Интернет зал колледжа оставался моим регулярным источником украинских новостей. В стране ничего не изменилось. И в западных областях и в степной Новороссии — одна картина; женщины массово выезжают на заработки, обслуживать похотливых итальянских и испанских синьоров, или оседают на местных базарах. Оболваненная молодёжь, ориентированная на современные украинские ценности, активно поддерживает пивное и табачное производство. Всю страну и отдельные регионы возглавляет и контролирует типичная украинская бычь-элита, у которой в генах заложена программа — воровать, как можно больше и быстрее, пока не пришёл другой, более наглый кандидат бычара от иной партии.

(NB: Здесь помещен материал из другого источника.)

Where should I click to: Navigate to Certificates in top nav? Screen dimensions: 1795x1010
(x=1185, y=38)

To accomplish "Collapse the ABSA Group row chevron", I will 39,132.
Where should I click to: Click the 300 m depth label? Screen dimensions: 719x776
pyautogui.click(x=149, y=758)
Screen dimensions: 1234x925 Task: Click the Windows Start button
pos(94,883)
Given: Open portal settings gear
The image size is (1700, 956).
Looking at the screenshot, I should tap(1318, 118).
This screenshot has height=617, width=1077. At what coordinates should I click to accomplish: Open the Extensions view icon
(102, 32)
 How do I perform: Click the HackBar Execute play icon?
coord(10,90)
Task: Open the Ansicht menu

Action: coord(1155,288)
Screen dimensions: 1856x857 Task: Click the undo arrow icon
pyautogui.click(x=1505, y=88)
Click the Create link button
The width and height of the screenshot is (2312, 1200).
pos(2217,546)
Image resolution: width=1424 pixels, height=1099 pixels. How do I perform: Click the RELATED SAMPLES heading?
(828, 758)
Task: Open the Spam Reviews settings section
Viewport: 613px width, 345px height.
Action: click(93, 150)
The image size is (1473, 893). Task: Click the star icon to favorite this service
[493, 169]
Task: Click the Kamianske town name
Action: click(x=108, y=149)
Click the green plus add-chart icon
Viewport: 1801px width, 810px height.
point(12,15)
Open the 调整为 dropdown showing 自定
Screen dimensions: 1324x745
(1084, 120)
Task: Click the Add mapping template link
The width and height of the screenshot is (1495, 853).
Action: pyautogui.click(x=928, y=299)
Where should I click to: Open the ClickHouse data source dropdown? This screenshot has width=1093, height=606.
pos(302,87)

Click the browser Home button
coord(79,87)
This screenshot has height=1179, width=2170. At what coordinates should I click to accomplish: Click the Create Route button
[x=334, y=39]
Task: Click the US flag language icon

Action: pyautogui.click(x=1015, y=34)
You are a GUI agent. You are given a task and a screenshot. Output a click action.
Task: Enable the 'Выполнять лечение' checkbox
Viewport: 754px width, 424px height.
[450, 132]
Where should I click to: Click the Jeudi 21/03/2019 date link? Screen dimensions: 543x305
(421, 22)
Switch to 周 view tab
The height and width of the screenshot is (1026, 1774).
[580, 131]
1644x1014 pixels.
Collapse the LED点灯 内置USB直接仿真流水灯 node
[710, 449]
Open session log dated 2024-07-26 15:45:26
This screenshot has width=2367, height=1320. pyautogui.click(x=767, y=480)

Однажды мне позвонил уже забытый джентльмен из агентства, в котором мы регистрировали Васю и Толю. Он информировал меня о возникшей временной работе где-то в порту. Требовалось человек десять, готовых работать в дневную и ночную смену. Он меня озадачил и отвлёк от приятного времяпровождения. Я попросил дать мне какое-то время на осмысление и обещал вскоре отозваться. Встретив в этот же день на кухне Лали, я вспомнил о грузинских ребятах, остро нуждающихся в работе. Я лишь сообщил ей о возникшем предложении, и она тут же позвонила кому-то. Говорила она на непонятном мне грузинском языке. Закончив разговор по телефону, просила меня оставаться на месте и ждать прихода трудовых кадров, готовых оплатить мои хлопоты, в случае их трудоустройства.
Ребята действительно явились скоро, и по всему было очевидно, что вопрос занятости их очень волновал. Первыми пришли двое; отец и его сын лет семнадцати. Лали представила нас.
— Сергей, документы у нас есть. Английский немного знает мой сын, остальные без языка… Но мы тебе заплатим за помощь… Сколько человек ты можешь устроить? — посыпал он на меня вопросы.
— В агентстве сказали, что работа временная, в дневную и ночную смену, нужно человек десять. Это всё, что я знаю на данный момент, — коротко отчитался я.
— Только десять? — удивил он меня таким вопросом.
— А вас сколько? — поинтересовался я.
— Сейчас человек пятнадцать готовы работать, они ожидают моего сигнала, — шокировал меня лидер грузинского движения в Саутхэмптоне.
— Хорошо. Мы можем все пойти в агентство, и оформить всех, готовых к труду. Далее, будет видно, — предложил я.
— Сергей, пожалуйста, постарайся, чтобы всех. Мы отблагодарим, ты не думай, — эмоционально уговаривал меня грузин-староста, словно я был работодателем.
По его звонку-команде, спустя минут десять, в дом ввалилась делегация грузинских мужчин, человек двенадцать, разных возрастов, словно они где-то поблизости ожидали сигнала. Молодые, до двадцати лет, не говорили даже по-русски. Самому старшему было около шестидесяти.
Наше уличное шествие походило на грузинскую спортивную делегацию и привлекало внимание прохожих. В агентстве, наше появление тоже вызвало удивление.
— Здесь четырнадцать, и все хотят работать! Но есть ещё несколько, — доложил я.
— Хорошо, я постараюсь что-то организовать, — озадаченно разглядывал кавказских кадров джентльмен. — Но сначала, Сергей, нам предстоит выполнить немалую бумажную работу. Если они не говорят по-английски, то тебе придётся принять участие, — растерянно оценивал он ситуацию.
— Тогда приступаем, — призвал я к действию.
Джентльмен по-военному раздавал всем анкеты и указания. Я, по очереди, с каждым начал заполнять бумаги. Те, кто оказался грамотней, говорил и понимал по-русски, присели рядом, подглядывая и спрашивая, делали это сами.
Вся эта бумажная возня, бестолковые вопросы о работе, зарплате и многократные просьбы, заняли более часа и вызвали у меня головную боль.
Босс, о самой работе сообщил следующее.
Местная компания, промышляющая торговлей алкогольной продукции Бакарди, затребовала людей на временную работу, для разлива и упаковки какой-то порции продукта. В ночную смену оплата — шесть фунтов за час. В дневную — пять. Разливочный упаковочный цех находится на территории порта. Остальные условия объяснят на рабочем месте.